On the master node, run the following commands FOR EACH WORKER NODE:
su - yarn
ssh-copy-id yarn@worker01
- Say 'yes' if you are asked to accept the fingerprint of the worker01 machine
- Enter the password for the yarn account on worker01 if asked
- Test the ability to login to the worker01 machine:
ssh worker01
- You will be asked for your passphrase. Type it and you will be logged in on the remote machine.
Login to the yarn
account and edit the .profile to make use of keychain
-
su - yarn
-
vi .profile
# Add the following lines to end of .profile file/usr/bin/keychain $HOME/.ssh/id_rsa source $HOME/.keychain/$HOSTNAME-sh
-
exit
-
su - yarn
-
Keychain will ask you to enter your passphrase
-
Now if you type
ssh worker01
, you should be logged in without having to type your passphase -
You will no longer need to enter your passphrase until your virtual machine is rebooted
REMINDER: This page assumes you have followed my instructions for installing
HDFS. There is a section on that page called Configuring the Cluster that has critical info about core-site.xml
and other configuration files that Hadoop needs to operate.

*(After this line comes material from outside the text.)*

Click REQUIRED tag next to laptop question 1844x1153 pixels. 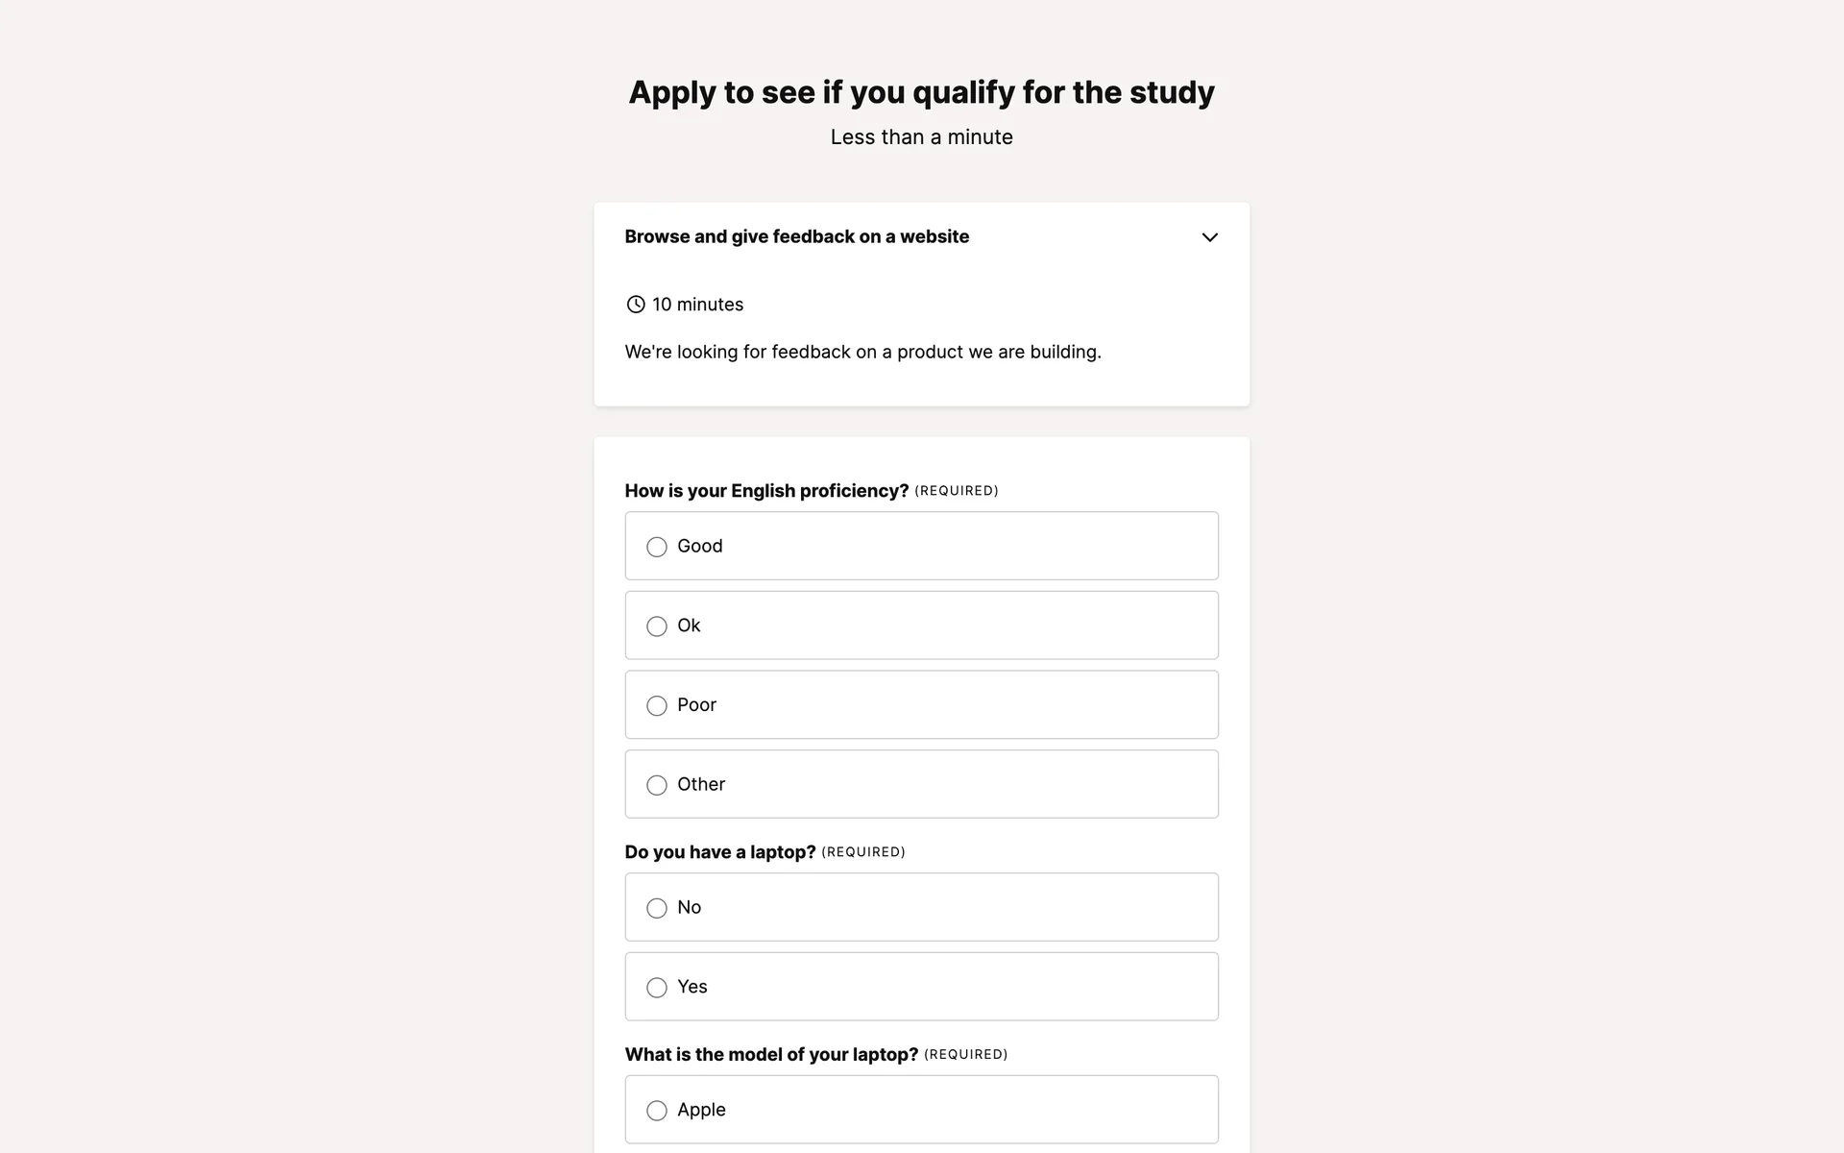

Edit the file /usr/local/src/hadoop-2.7.1/etc/hadoop/yarn-site.xml
on all nodes of the cluster such that the configuration
tag now looks like this:
<configuration>
<property>
<name>yarn.nodemanager.aux-services</name>
<value>mapreduce_shuffle</value>
</property>
<property>
<name>yarn.resourcemanager.scheduler.address</name>
<value>master:8030</value>
</property>
<property>
<name>yarn.resourcemanager.address</name>
<value>master:8032</value>
</property>
<property>
<name>yarn.resourcemanager.webapp.address</name>
<value>master:8088</value>
</property>
<property>
<name>yarn.resourcemanager.resource-tracker.address</name>
<value>master:8031</value>
</property>
<property>
<name>yarn.resourcemanager.admin.address</name>
<value>master:8033</value>
</property>
</configuration>
This configures the ports for various parts of the YARN infrastructure. All of these components will run on the master node.
Edit the file /usr/local/src/hadoop-2.7.1/etc/hadoop/mapred-site.xml
on the master node such that the configuration
tag now looks like the configuration
tag below.
Note: first, you have to create this file...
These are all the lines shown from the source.